= EXERCISE OBJECTIVE =
Below are lines of records; copy exactly those from the one containing "Click the lock plugin icon" through the one containing "752x453 pixels. How", leaving the pictures behind.

= INPUT DATA =
○ ○ ○ ○
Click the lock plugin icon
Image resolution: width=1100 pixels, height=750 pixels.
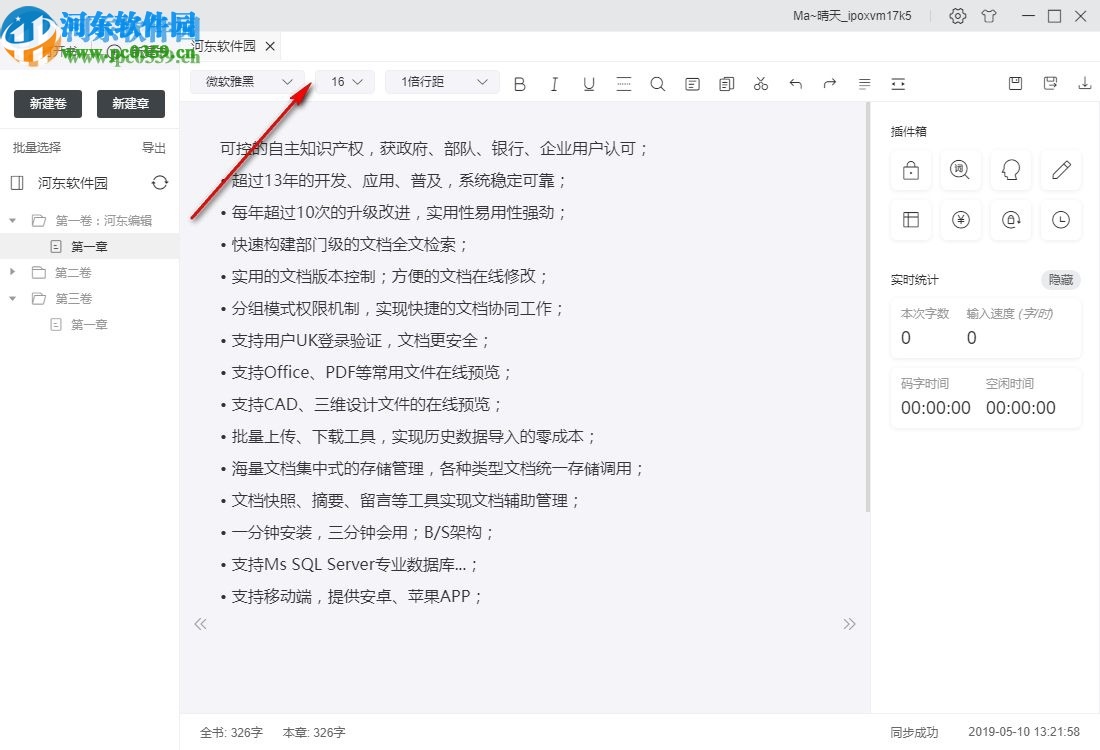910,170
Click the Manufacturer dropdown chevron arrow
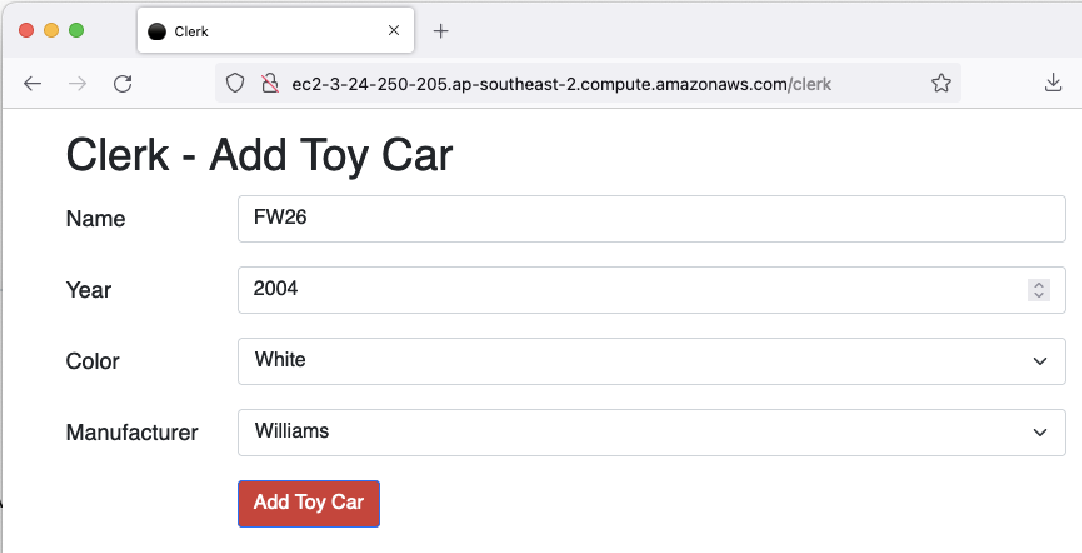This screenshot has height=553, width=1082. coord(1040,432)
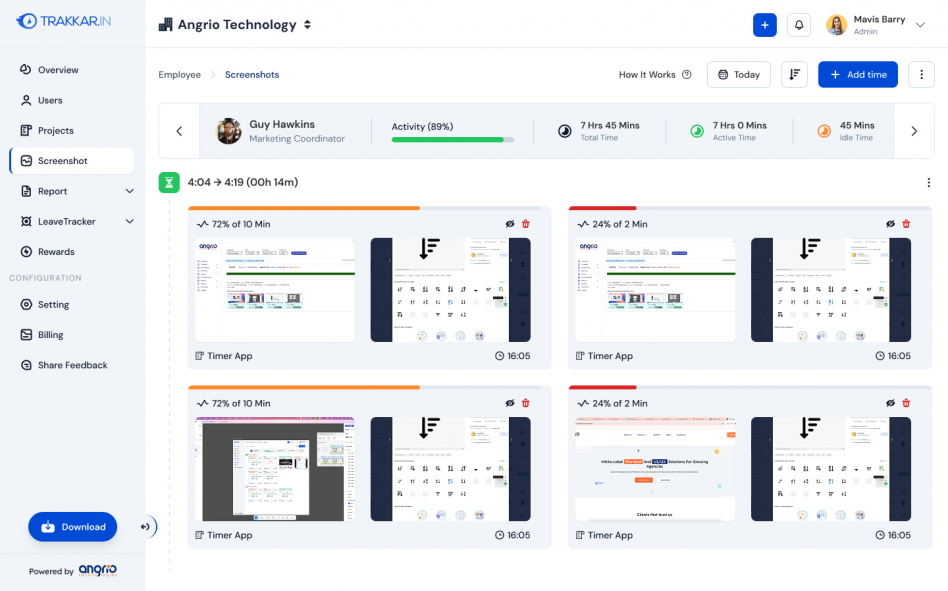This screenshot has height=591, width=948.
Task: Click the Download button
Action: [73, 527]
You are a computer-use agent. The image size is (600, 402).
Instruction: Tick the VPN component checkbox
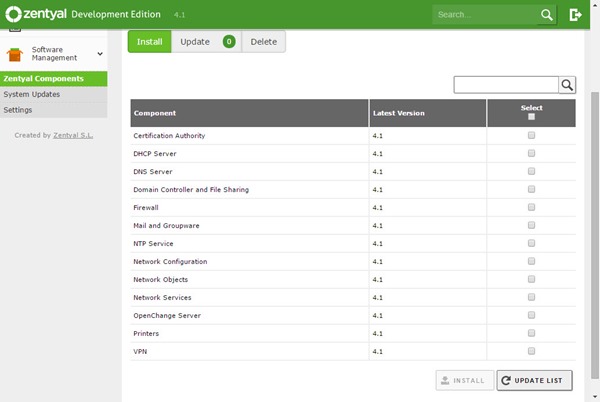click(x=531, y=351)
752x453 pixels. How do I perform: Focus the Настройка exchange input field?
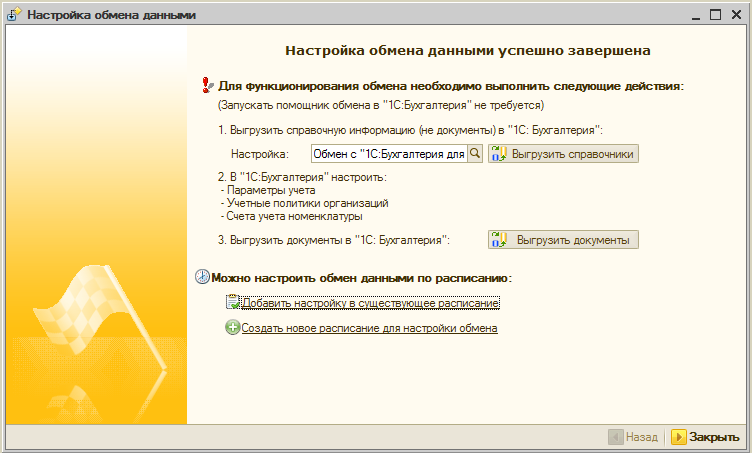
○ ○ ○ ○
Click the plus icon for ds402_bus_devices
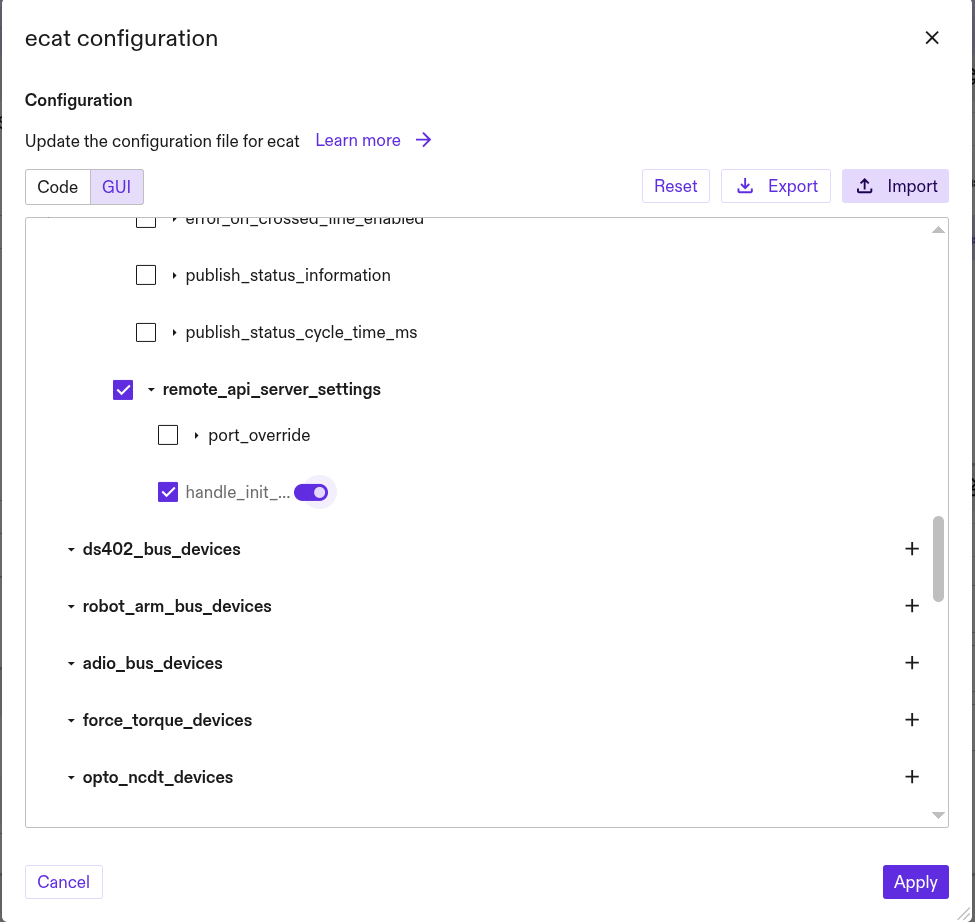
○ ○ ○ ○
= SOLUTION BELOW =
Click the lock plugin icon
Image resolution: width=1100 pixels, height=750 pixels.
910,170
Click the Manufacturer dropdown chevron arrow
This screenshot has height=553, width=1082. coord(1040,432)
This screenshot has height=591, width=948.
Task: Click the Download button
Action: [73, 527]
You are a computer-use agent. The image size is (600, 402).
Instruction: Tick the VPN component checkbox
click(x=531, y=351)
752x453 pixels. How do I perform: Focus the Настройка exchange input field?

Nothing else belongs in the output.